You are viewing a plain text version of this content. The canonical link for it is here.
Posted to user@avro.apache.org by nick lawson <ni...@hotmail.co.uk> on 2017/03/17 09:06:01 UTC

avro-tools not serialising multibyte chars today

In the past I have used the avro-tools jar "fromjson" to convert a json file
containing utf-8 multibyte chars to avro as expected.  This data is type
"bytes" in the schema. 

Today this isn't working for me  - instead the multibyte characters are each
represented in my avro output as a single ? (questionmark).

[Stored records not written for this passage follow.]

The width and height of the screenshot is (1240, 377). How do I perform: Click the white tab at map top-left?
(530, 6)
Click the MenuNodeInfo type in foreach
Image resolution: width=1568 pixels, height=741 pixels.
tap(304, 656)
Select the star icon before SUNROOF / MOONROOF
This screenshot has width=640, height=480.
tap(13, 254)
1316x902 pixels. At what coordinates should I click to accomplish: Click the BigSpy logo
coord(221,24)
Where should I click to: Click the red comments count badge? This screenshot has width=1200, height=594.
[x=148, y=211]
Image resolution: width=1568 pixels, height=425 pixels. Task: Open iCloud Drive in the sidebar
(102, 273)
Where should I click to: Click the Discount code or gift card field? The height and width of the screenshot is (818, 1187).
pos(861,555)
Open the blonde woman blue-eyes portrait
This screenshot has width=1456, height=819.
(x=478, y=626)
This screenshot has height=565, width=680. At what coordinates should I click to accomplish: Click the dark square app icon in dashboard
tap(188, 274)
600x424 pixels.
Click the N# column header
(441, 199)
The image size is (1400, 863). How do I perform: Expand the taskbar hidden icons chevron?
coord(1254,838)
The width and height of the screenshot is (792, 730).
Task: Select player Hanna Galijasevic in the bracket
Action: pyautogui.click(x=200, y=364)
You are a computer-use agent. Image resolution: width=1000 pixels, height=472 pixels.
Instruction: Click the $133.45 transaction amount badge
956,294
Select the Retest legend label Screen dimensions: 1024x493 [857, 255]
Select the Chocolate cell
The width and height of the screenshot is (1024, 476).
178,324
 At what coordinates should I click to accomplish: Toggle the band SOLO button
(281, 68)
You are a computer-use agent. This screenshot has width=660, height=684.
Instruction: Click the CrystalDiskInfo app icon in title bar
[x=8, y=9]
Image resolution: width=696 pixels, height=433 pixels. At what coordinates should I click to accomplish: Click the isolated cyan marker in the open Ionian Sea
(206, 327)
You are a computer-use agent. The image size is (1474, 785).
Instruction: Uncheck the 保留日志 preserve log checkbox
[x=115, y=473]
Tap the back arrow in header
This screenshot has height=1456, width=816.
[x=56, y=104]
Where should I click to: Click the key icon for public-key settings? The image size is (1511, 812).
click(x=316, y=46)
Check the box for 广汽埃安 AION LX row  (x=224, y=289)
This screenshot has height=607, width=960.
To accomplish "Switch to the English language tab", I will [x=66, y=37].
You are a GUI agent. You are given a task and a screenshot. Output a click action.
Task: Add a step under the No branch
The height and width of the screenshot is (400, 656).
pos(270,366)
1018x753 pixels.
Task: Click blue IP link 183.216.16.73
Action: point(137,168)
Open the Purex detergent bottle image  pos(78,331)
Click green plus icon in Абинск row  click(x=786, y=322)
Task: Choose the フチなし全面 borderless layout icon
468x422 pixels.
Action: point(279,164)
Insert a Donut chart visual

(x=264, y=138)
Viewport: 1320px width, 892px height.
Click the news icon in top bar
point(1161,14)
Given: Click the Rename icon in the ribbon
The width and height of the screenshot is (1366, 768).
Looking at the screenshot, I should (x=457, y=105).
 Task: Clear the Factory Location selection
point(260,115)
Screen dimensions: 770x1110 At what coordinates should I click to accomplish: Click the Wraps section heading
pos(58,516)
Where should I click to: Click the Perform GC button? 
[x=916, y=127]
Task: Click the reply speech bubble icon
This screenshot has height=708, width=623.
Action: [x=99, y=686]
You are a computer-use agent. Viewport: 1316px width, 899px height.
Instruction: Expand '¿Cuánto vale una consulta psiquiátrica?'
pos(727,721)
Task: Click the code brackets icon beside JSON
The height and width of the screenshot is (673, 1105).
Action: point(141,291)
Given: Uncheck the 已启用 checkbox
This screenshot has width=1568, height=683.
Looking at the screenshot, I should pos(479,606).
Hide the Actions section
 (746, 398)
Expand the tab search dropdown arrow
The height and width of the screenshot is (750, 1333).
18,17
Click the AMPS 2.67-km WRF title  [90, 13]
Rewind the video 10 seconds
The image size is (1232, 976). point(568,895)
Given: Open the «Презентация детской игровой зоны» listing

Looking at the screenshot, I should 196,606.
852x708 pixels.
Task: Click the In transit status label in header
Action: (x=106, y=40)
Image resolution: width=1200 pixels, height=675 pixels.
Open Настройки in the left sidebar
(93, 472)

No doubt this is due to me changing something in myenvironment. Does anyone
know what I need to set/download to get back to normal running?

Thanks,

Nick

 



--
View this message in context: http://apache-avro.679487.n3.nabble.com/avro-tools-not-serialising-multibyte-chars-today-tp4037037.html
Sent from the Avro - Users mailing list archive at Nabble.com.

Re: avro-tools not serialising multibyte chars today

Posted by Yibing Shi <ys...@cloudera.com>.
Have you set up the locale properly? What is the output of your "locale"
and "locale -a" command?

*Yibing Shi*
*Customer Operations Engineer*
<http://www.cloudera.com>

On Tue, Mar 28, 2017 at 6:11 PM, nick lawson <ni...@hotmail.co.uk>
wrote:

> Doug Cutting wrote
> > Maybe your JVM's default charset has changed?  Try
> -Dfile.encoding="UTF-8"
> > when you start Java.
>
> Doug,
> Thanks, but no it wasn't that.
>
> The effect I'm seeing is the same sort of thing as if I had been trying to
> display characters without a font that would render them (except that I'm
> not trying to display them! )
>
> I'll keep digging.
>
> Thanks,
>
> Nick
>
>
>
> --
> View this message in context: http://apache-avro.679487.n3.
> nabble.com/avro-tools-not-serialising-multibyte-chars-
> today-tp4037037p4037103.html
> Sent from the Avro - Users mailing list archive at Nabble.com.
>

Re: avro-tools not serialising multibyte chars today

Posted by nick lawson <ni...@hotmail.co.uk>.
Doug Cutting wrote
> Maybe your JVM's default charset has changed?  Try -Dfile.encoding="UTF-8"
> when you start Java.

Doug,
Thanks, but no it wasn't that.

The effect I'm seeing is the same sort of thing as if I had been trying to
display characters without a font that would render them (except that I'm
not trying to display them! )

I'll keep digging.

Thanks,

Nick



--
View this message in context: http://apache-avro.679487.n3.nabble.com/avro-tools-not-serialising-multibyte-chars-today-tp4037037p4037103.html
Sent from the Avro - Users mailing list archive at Nabble.com.

Re: avro-tools not serialising multibyte chars today

Posted by Doug Cutting <cu...@apache.org>.
Maybe your JVM's default charset has changed?  Try -Dfile.encoding="UTF-8"
when you start Java.

Even if that fixes things, it's perhaps still a bug.  The tool should
probably not depend on the default charset, but should explicitly set its
expected input encoding.  So, if that's the problem, please file an issue.

Doug

On Mar 17, 2017 2:06 AM, "nick lawson" <ni...@hotmail.co.uk> wrote:

> In the past I have used the avro-tools jar "fromjson" to convert a json
> file
> containing utf-8 multibyte chars to avro as expected.  This data is type
> "bytes" in the schema.
>
> Today this isn't working for me  - instead the multibyte characters are
> each
> represented in my avro output as a single ? (questionmark).
>
> No doubt this is due to me changing something in myenvironment. Does anyone
> know what I need to set/download to get back to normal running?
>
> Thanks,
>
> Nick
>
>
>
>
>
> --
> View this message in context: http://apache-avro.679487.n3.
> nabble.com/avro-tools-not-serialising-multibyte-chars-today-tp4037037.html
> Sent from the Avro - Users mailing list archive at Nabble.com.
>